Condo Association residents showed up in force Monday. Appearing before the Fort Myers Beach town council, speakers representing hundreds of condo residents voiced their opposition to a revised town ordinance, approved last year, to protect the turtles on the beach.
The modification made to the ordinance (21-03) requires anyone who’s replacing windows, and all new construction, to install windows using glass with an inside to outside light transmittance value of 15% or less. The previous percentage was 45%, which is what the state requires. The change was made to provide more protection from light for nesting sea turtles on Fort Myers Beach and help prevent disorientations.

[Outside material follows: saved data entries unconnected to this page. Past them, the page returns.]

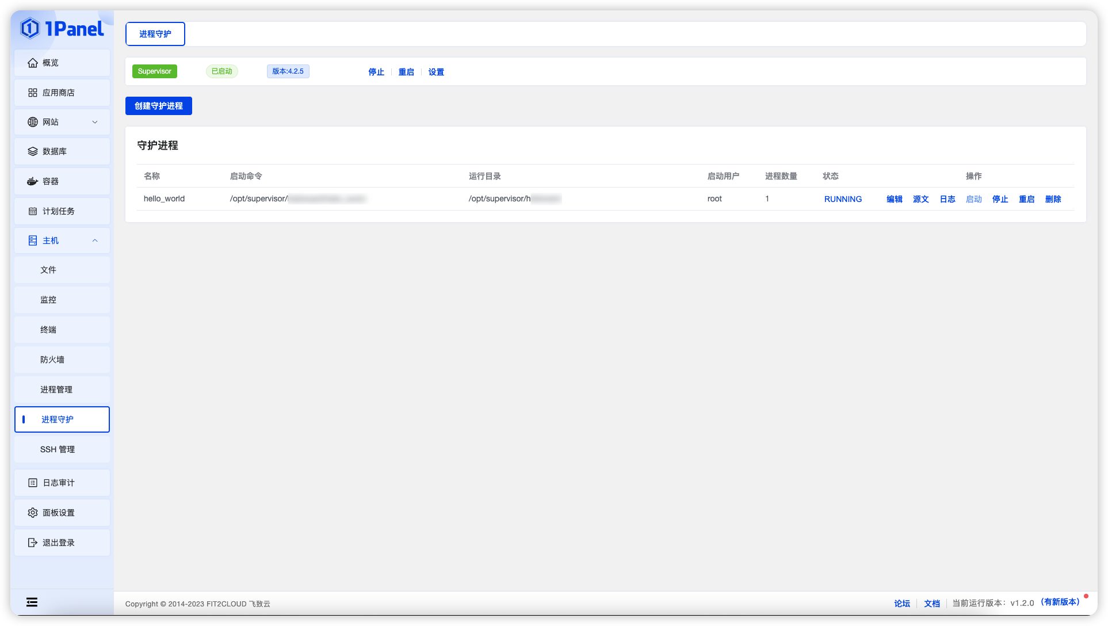Collapse the 主机 menu chevron
Image resolution: width=1108 pixels, height=626 pixels.
click(95, 241)
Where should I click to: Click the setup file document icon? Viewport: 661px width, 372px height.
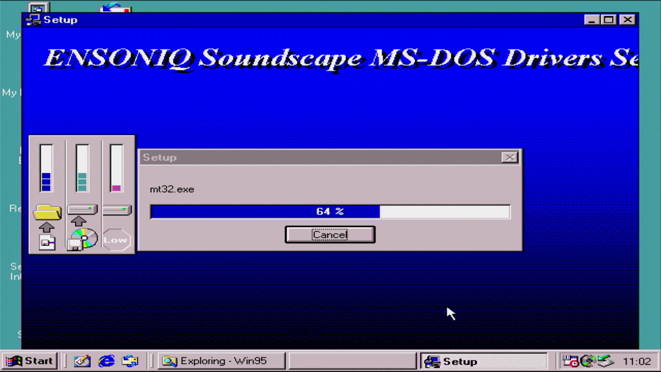tap(47, 242)
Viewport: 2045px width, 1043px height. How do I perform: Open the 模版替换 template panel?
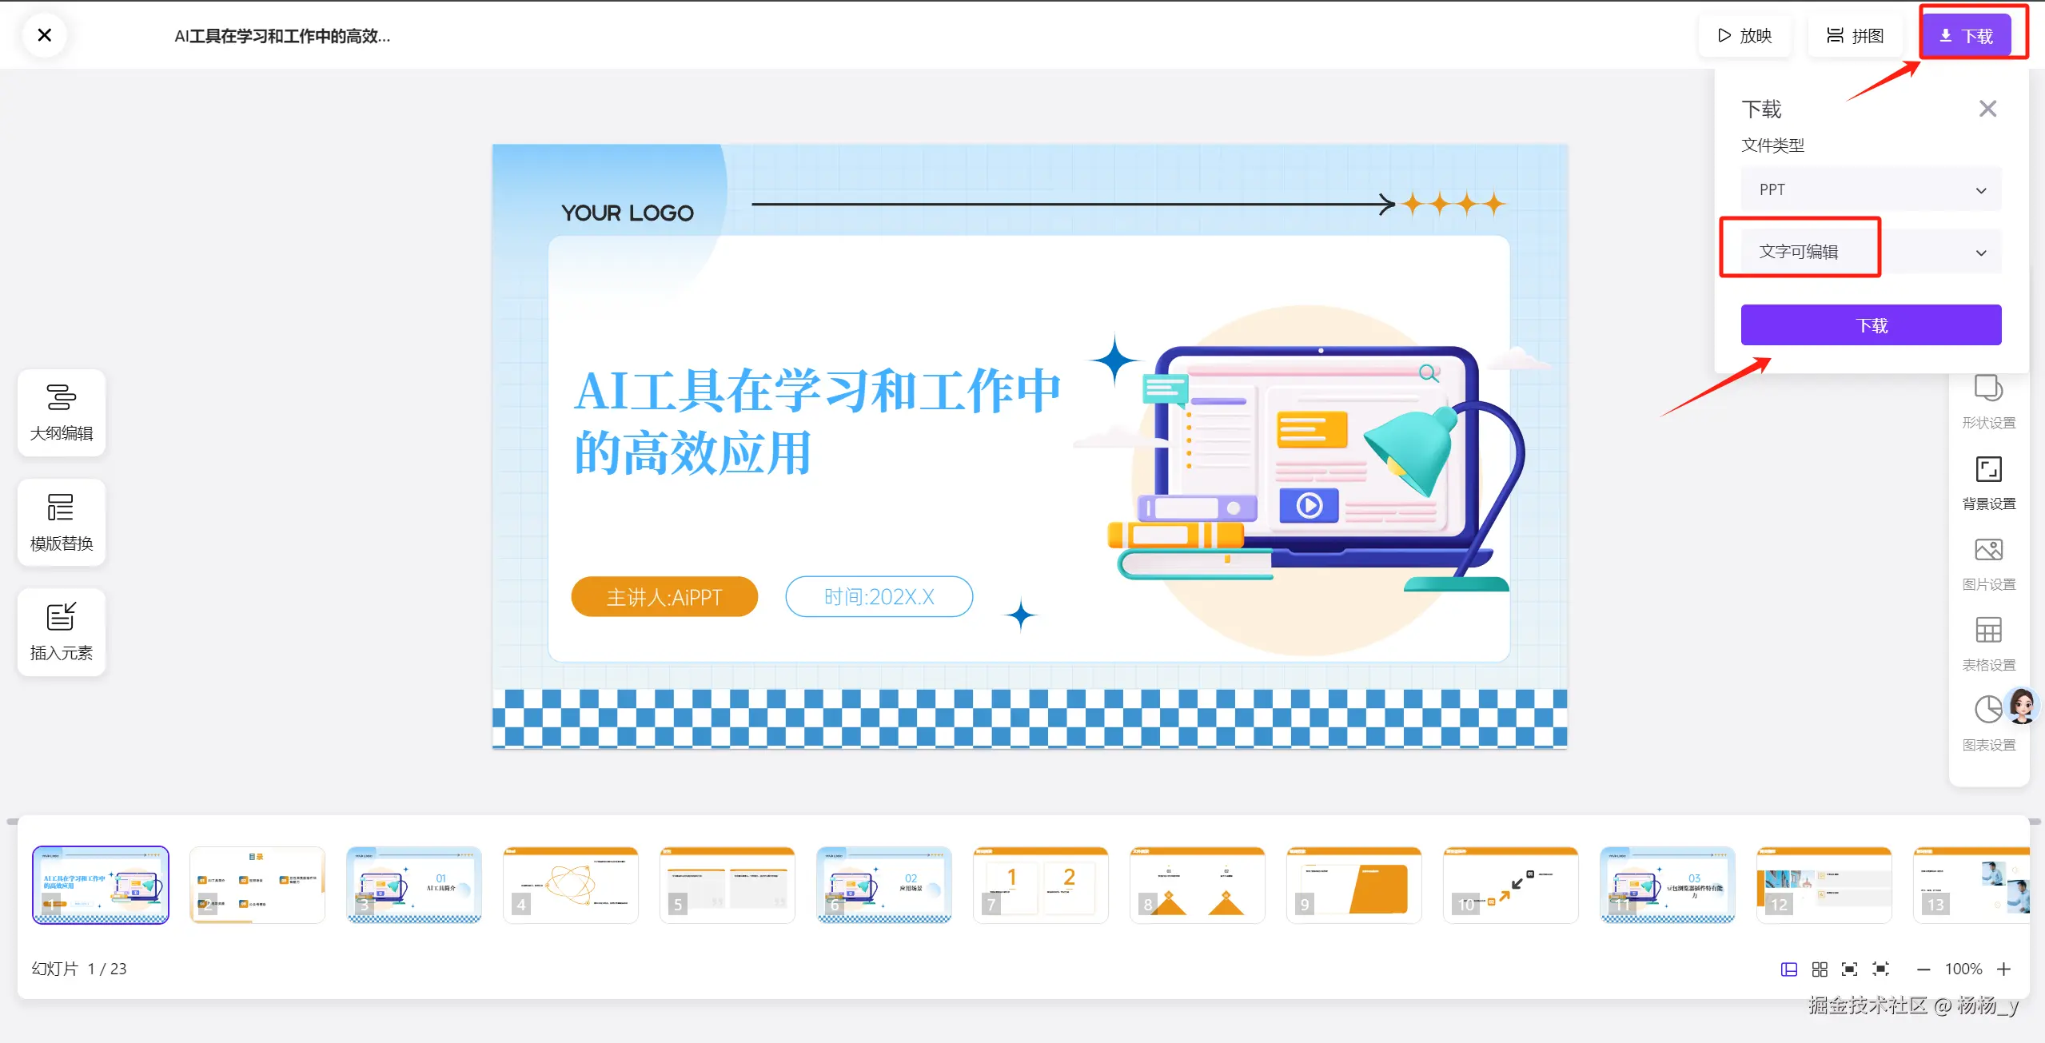coord(62,523)
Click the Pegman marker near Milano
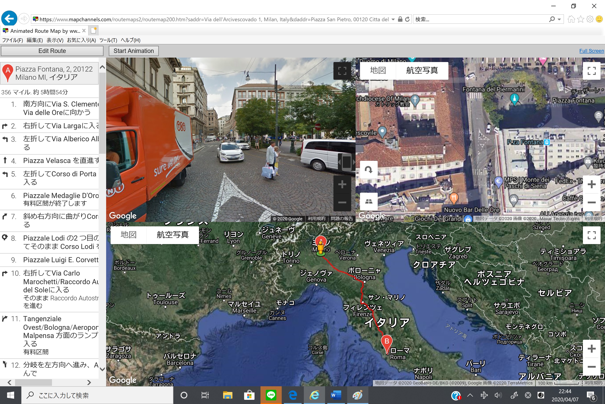This screenshot has width=605, height=404. [321, 248]
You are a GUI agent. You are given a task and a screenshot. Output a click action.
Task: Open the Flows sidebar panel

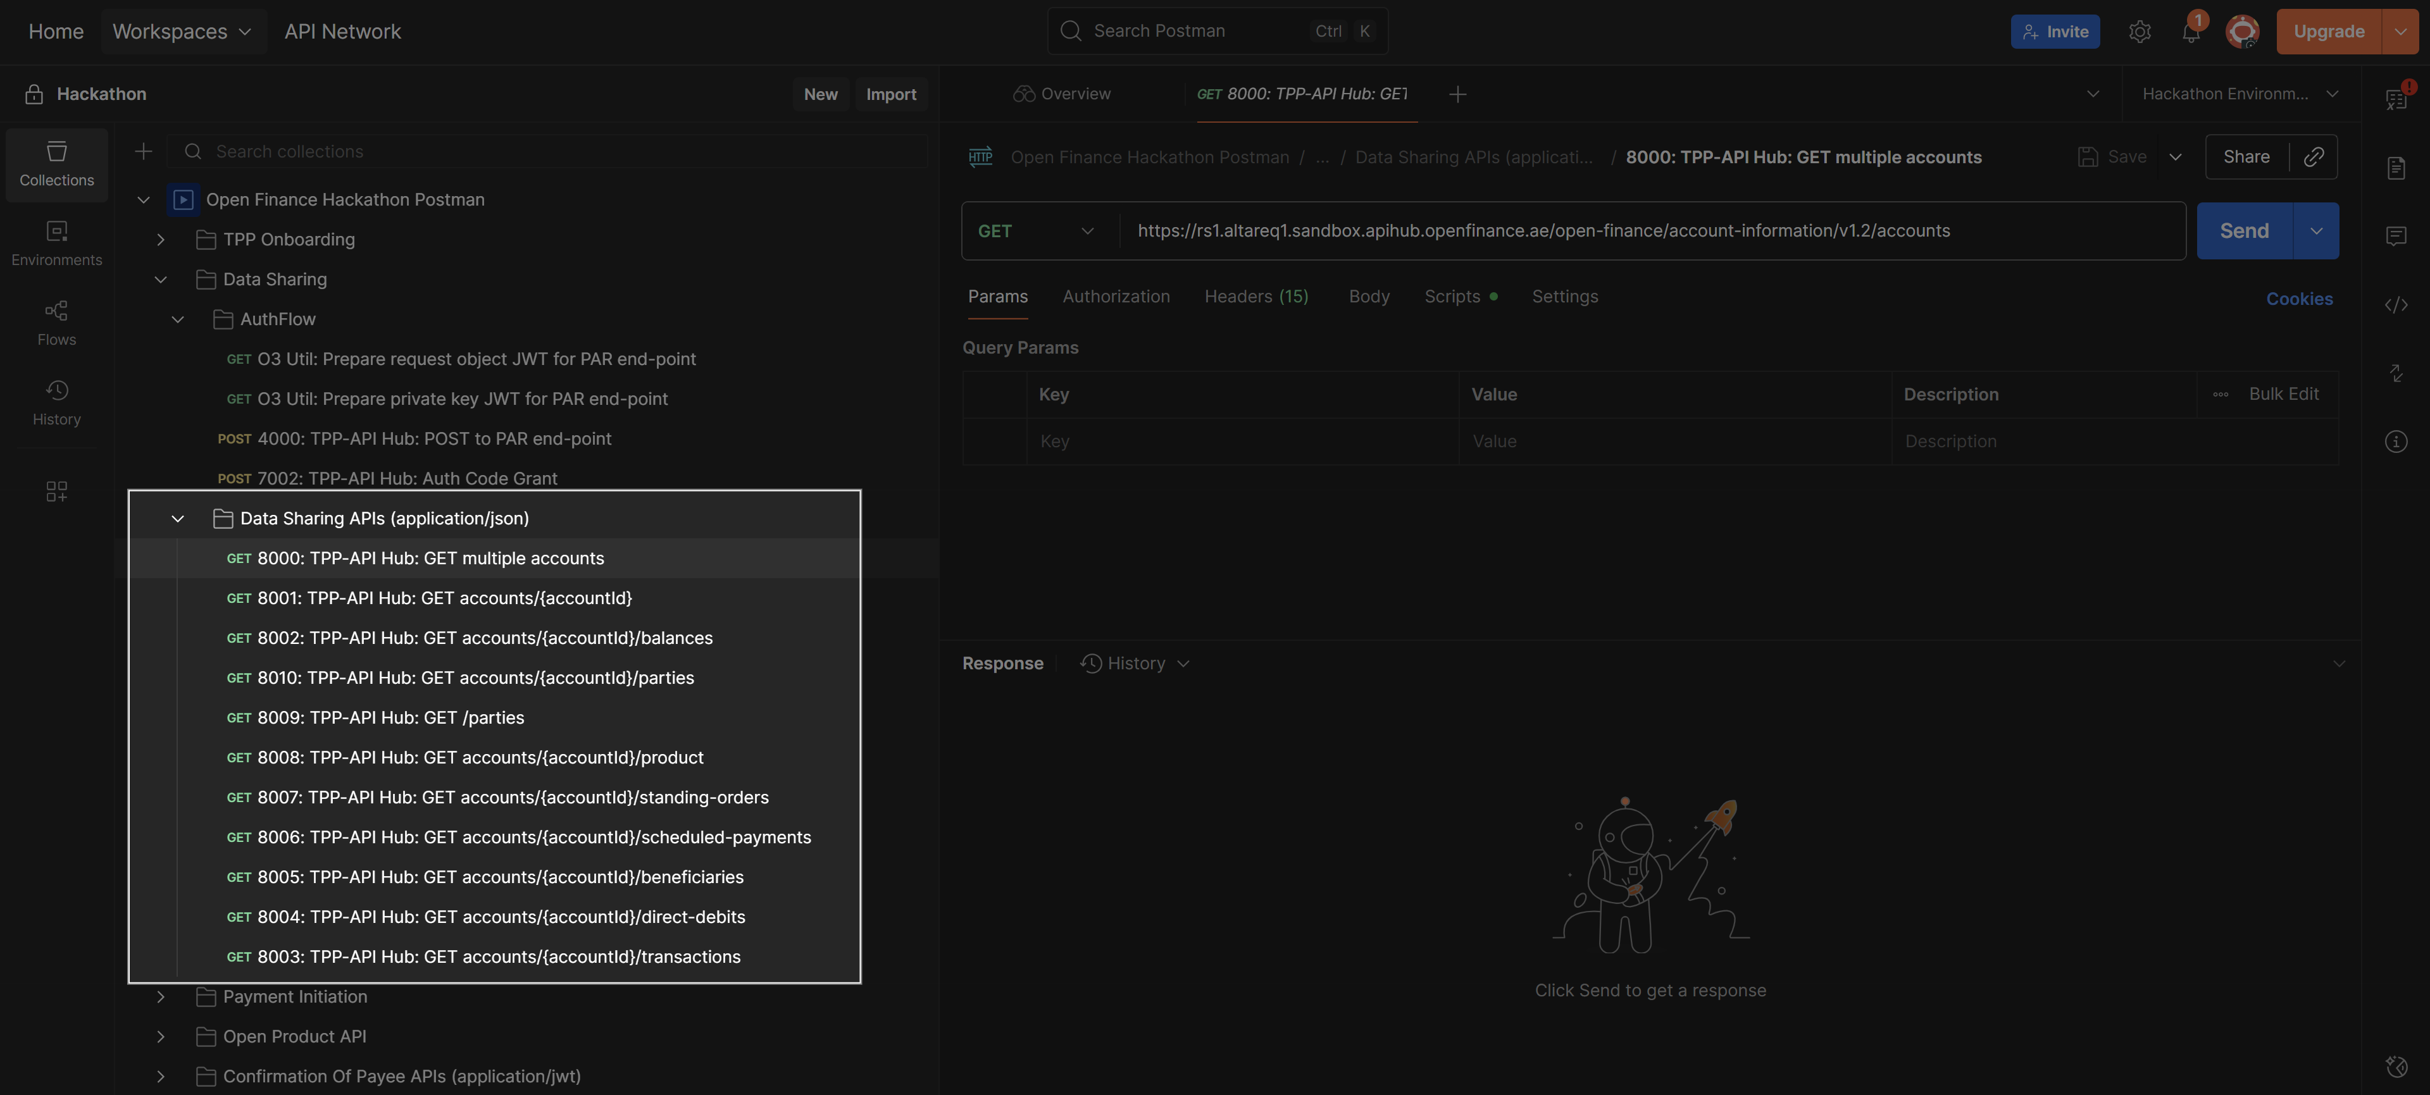click(57, 324)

Using the public comment portion of the town council meeting residents from Island Winds, Sand Caper, Smugglers Cove, Carlos Pointe and others told council members there were unintended consequences as a result of the ordinance modification.
Island Winds Condo Association President Dave Nussbaum told the council that the 15% glass is not in high demand so it’s hard to even find it from the glass industry. And, with the product in such low demand it’s more expensive. Island Winds was in the middle of a 10-year project to replace their windows. They had to halt the project with 37 units to go due to the new rule.
Sue O’Brien from Sand Caper said her association would now have to keep the old windows in because of the high price of the new glass and the limited inventory.
Dave Wiser from Smuggler’s Cove said a few residents in his condo tried the new 15% glass and found it so dark inside that the lights have to be on during the day just to be able to move around safely.
Mariner’s Boat House and Beach Resort is a 22 unit time share built back in 1985. That facility had just embarked on a project to replace all of its sliding glass doors, not an inexpensive project to begin with. Bids had just come in for the project last year. The ordinance was then changed to 15%. That halted the project completely.
Later in the meeting, councilman Bill Veach said the change came from a problem, not a whim, but admitted it was worth re-evaluating.
Nussbaum said there were only 6 turtle disorientations in 2021.
Mayor Ray Murphy said, “We don’t always get it right. If we got this wrong, it should be corrected.”
The council will discuss the issue further at its Thursday M&P meeting to discuss whether the ordinance needs to be changed back.